My, now older, son has introduced me to a new game and I was wondering about its expected number of turns. The game is SPROUT and it's rules are as follows:

  1. $n$ players play a game similar to every-man-for-himself dodge ball.
  2. Initally a ball is put into play and all players are free to run around the playing field.
  3. Free players can pick up the ball, take up to three steps with the ball, and throw it at another free player--if they hit the target that player is frozen and must sit down. If the target instead catches the ball then the Thrower is frozen and must sit.
  4. A frozen player is freed if the player that froze them becomes frozen. The freed player "sprouts" back up.
  5. The game ends when all players but one are frozen, this can only happen if that single free player has managed to freeze every every player.

Apparently with 30 kids or so this game almost never ends.

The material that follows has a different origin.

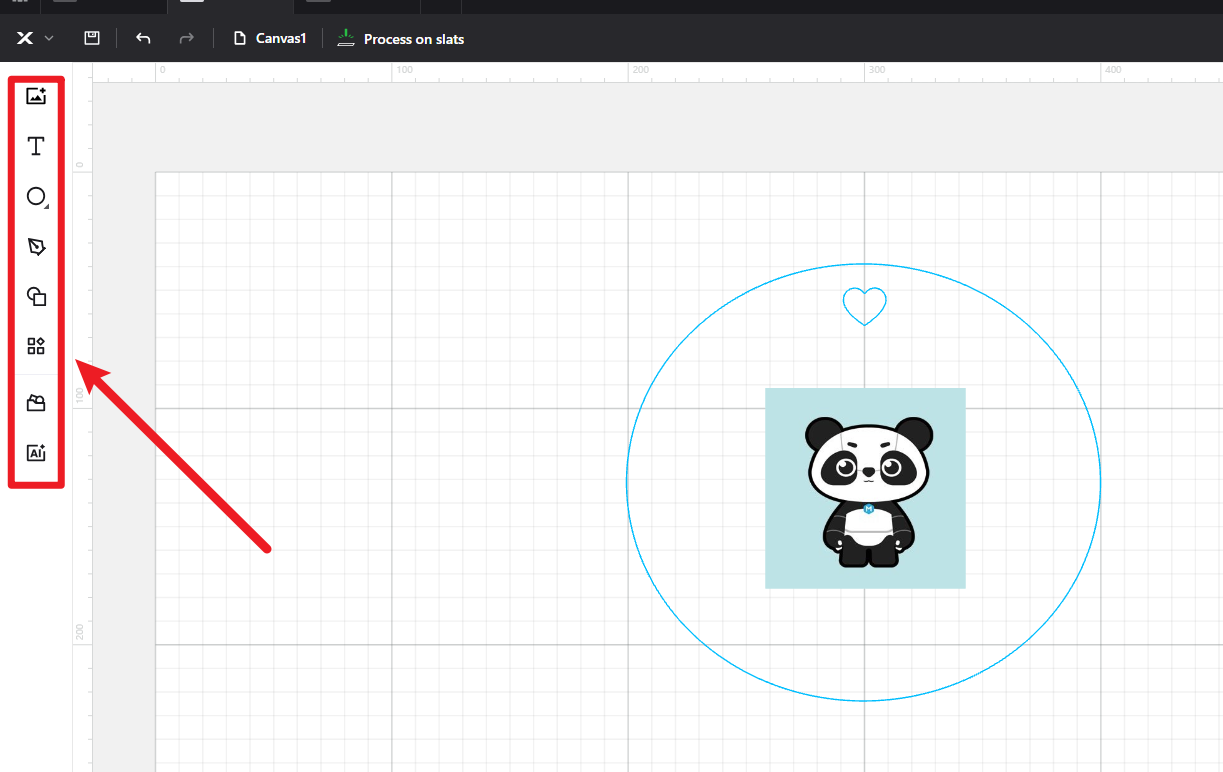Click the Process on slats button
1223x772 pixels.
(413, 39)
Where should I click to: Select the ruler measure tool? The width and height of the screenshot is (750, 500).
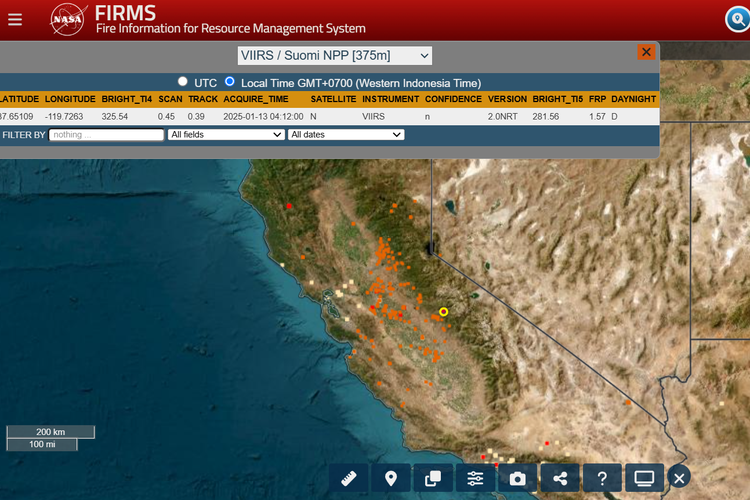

It's a great game to play I guess because the kids get exercise, but even if you get "out" or frozen, it's usually not long until you are back in the game. And you have a sweet sense of retribution at the moment of your freedom.

Assuming that a turn of this game consists of one random free player freezing another random free player (and simultaneously freeing all the players that the newly frozen player had previously frozen), how many turns do we expect a game of $n$ players to take?

This is harder to analyze because the state of the game is not just the number of free players and the number of frozen players, we must remember who froze whom so we can free the captives if their opressor ever becomes frozen. I can run numerical simulations for this but I'd be much more satisfied with an analytical understanding.


Here's what I've done so far:

We can keep track of the state of the game by an $n$ long vector that tracks the state of each player. Let a zero in position $i$ denote that player $i$ is free and a number from $1$ to $n$ represents the freezor of the frozen player $i$. Initialize the state to be all zeros. $$\{0,0,0,0,0,0,0,\ldots,0\}$$ At any later turn the state will be a combination of zeros and integers from $1$ to $n$ (e.g. $\{0,1,5,5,0\}$ ) but we also have the property that any non-zero integers appearing in the state vector imply that there are zeros in those positions of the state vector as well (due to property 4 above).

This means that there are $$\sum_{k=0}^{n-1}{n \choose k}(n-k)^k$$ total states, including the initial state (which is never returned to) and the $n$ final states (one for each possible winning player).

This number is crazy big but I imagine that these states are sparsely connected since I have seen a game of ten boys completed. (Maybe one boy was just really superior at the game??)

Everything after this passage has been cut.